> [WORK INSTRUCTIONS] Transcribe the text on the Cassini camera filters from "Methane filters don't" to "so there's that.".

(EXTRACT begins)

Methane filters don't go up to 1.3 μm into the near-IR frequency range, but up to 1 μm due to quantum efficiency for the ISS of > 1% limiting it to that EM frequency floor. But Cassini also has VIMS, Visual and Infrared Mapping Spectrometer, that, while it has smaller spatial resolution than ISS, has better spectral coverage, so there's that.
From words to figures, the following is all from Cassini Imaging Science: Instrument Characteristics And Anticipated Scientific Investigations At Saturn, Carlyn C. Porco et al., Space Science Reviews 115:363–497, 2004 (PDF), please refer to the document for more detailed information:
Cassini ISS filter characteristics
Filter λcen,NAC λeff,NAC λcen,WAC λeff,WAC Science justification
------------------------------------------------------------------------------------------
UV1 258W 264 – – Aerosols
UV2 298W 306 – – Aerosols, broad-band color
UV3 338W 343 – – Aerosols, broad-band color, polarization
VIO – – 420SP 420 Broad-band color
BL2 440M 441 – – Medium-band color, polarization
BL1 451W 455 460W 463 Broad-band color
GRN 568W 569 567W 568 Broad-band color
MT1 619N 619 – – Methane band, vertical sounding
CB1 619N 619 – – Two-lobed continuum for MT1
CB1a 635 635 – –
CB1b 603 603 – –
RED 650W 649 648W 647 Broad-band color
HAL 656N 656 656N 656 H-alpha/lightning
MT2 727N 727 728N 728 Methane band, vertical sounding
CB2 750N 750 752N 752 Continuum for MT2
IR1 752W 750 742W 740 Broad-band color
IR2 862W 861 853W 852 Broad-band color; ring absorption band
MT3 889N 889 890N 890 Methane band, vertical sounding
CB3 938N 938 939N 939 Continuum for MT3; see thru Titan haze
IR3 930W 928 918W 917 Broad-band color
IR4 1002LP 1001 1001LP 1000 Broad-band color
IR5 – – 1028LP 1027 Broad-band color
CL1 611 651 635 634 Wide open, combine with wheel 2 filters
CL2 611 651 635 634 Wide open, combine with wheel 1 filters
P0 617 633 – – Visible polarization, 0°
P60 617 633 – – Visible polarization, 60°
P120 617 633 – – Visible polarization, 120°
IRP0 746 738 705 705 IR polarization; see through Titan haze
IRP90 – – 705 705 IR polarization; see through Titan haze
TABLE VIII: All wavelengths in nm. Central wavelengths (‘cen’) are computed
using the full system transmission function. These numbers are taken
to be the numerical name assigned to the filter. Effective wavelengths
(‘eff’) are computed using the full system transmission function
convolved with a solar spectrum. Bandpass types: SP: short wavelength
cutoff; W: wide; N: narrow; LP: long wavelength cutoff.

(EXTRACT ends)
(DATA FOR ANALYSIS begins)

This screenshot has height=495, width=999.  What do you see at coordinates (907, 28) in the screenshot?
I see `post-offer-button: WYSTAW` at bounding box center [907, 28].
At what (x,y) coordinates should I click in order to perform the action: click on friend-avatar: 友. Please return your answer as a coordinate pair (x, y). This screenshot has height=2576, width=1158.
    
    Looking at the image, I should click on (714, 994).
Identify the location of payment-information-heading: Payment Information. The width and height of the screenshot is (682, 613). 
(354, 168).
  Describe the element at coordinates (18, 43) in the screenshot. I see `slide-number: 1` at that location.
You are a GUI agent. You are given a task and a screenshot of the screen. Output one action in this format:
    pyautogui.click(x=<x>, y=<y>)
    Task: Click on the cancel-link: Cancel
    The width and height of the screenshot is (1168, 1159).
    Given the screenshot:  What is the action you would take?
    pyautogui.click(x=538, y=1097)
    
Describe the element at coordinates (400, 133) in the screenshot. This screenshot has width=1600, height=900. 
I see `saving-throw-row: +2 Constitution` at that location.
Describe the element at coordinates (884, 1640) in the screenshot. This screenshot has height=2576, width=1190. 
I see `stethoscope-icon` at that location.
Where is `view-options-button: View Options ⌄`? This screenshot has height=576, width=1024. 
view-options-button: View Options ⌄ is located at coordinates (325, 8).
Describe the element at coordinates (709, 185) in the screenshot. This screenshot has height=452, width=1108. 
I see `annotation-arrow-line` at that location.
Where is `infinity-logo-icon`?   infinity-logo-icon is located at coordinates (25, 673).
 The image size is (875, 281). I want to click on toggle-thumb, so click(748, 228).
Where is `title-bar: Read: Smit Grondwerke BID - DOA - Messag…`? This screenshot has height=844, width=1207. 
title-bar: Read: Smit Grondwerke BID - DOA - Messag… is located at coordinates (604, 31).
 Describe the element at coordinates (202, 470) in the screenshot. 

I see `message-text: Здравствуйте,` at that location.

(DATA FOR ANALYSIS ends)

> [SOLUTION FOR THIS PROBLEM]
Methane filters don't go up to 1.3 μm into the near-IR frequency range, but up to 1 μm due to quantum efficiency for the ISS of > 1% limiting it to that EM frequency floor. But Cassini also has VIMS, Visual and Infrared Mapping Spectrometer, that, while it has smaller spatial resolution than ISS, has better spectral coverage, so there's that.